Collected data entries

*-*-*

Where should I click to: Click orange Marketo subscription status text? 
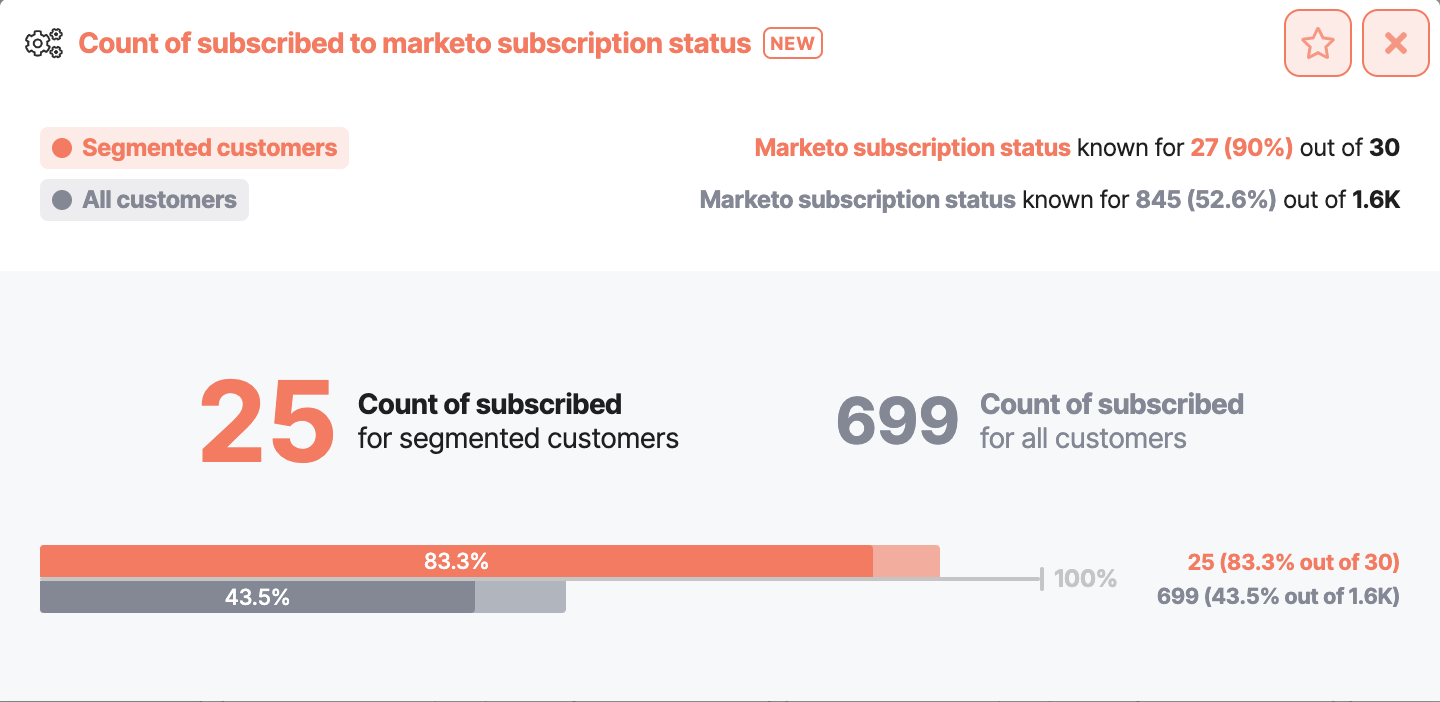[x=912, y=148]
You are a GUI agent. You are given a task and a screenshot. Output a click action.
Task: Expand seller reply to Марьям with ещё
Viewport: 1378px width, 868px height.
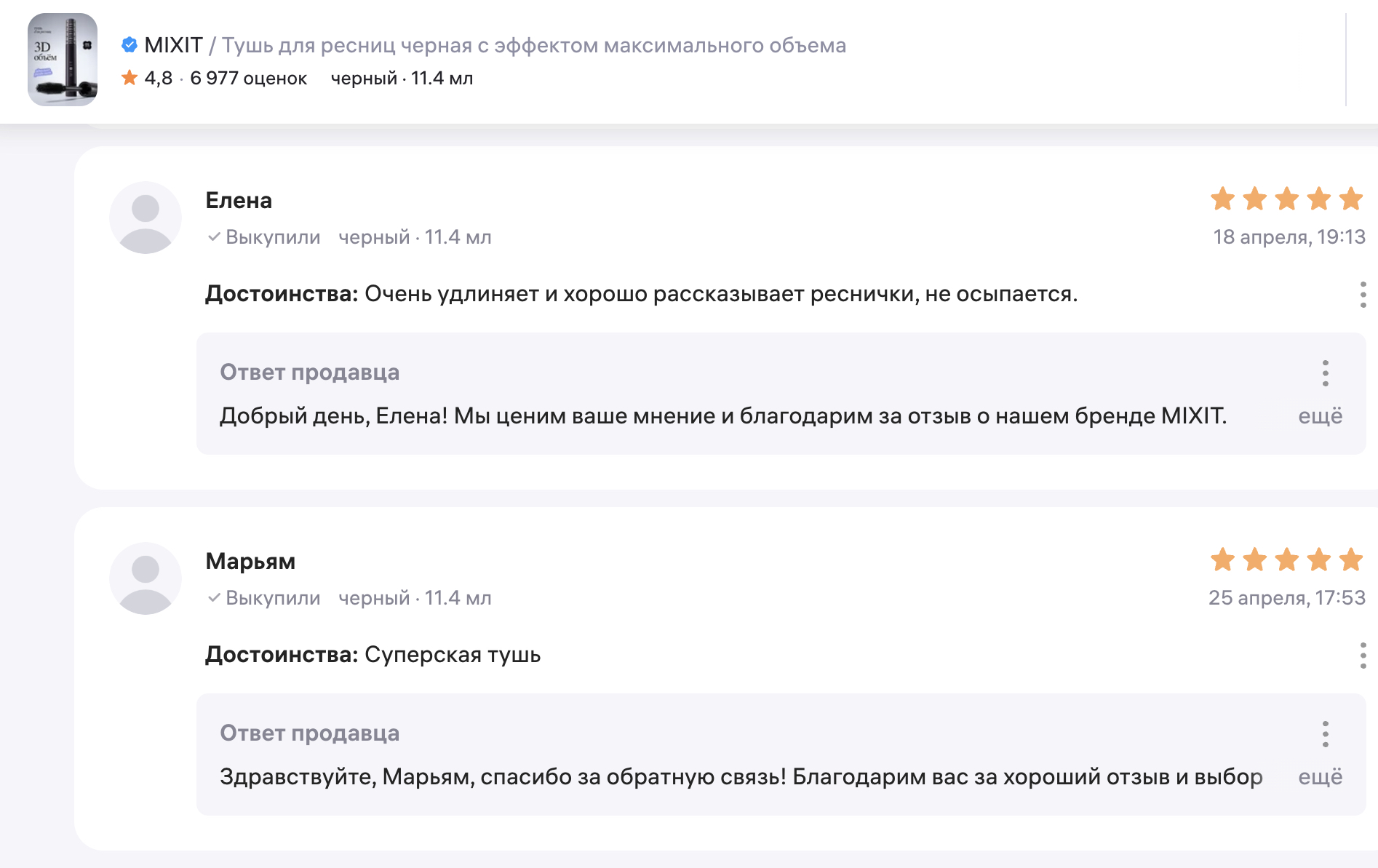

*-*-*

◆ **Prompt**
Where pictures appear, omit them, and transcribe exactly, with nothing else, the lines from the line with "Task: Expand seller reply to Марьям with ещё" through the final line of the records above, both ends included.

◆ **Task output**
Task: Expand seller reply to Марьям with ещё
Viewport: 1378px width, 868px height.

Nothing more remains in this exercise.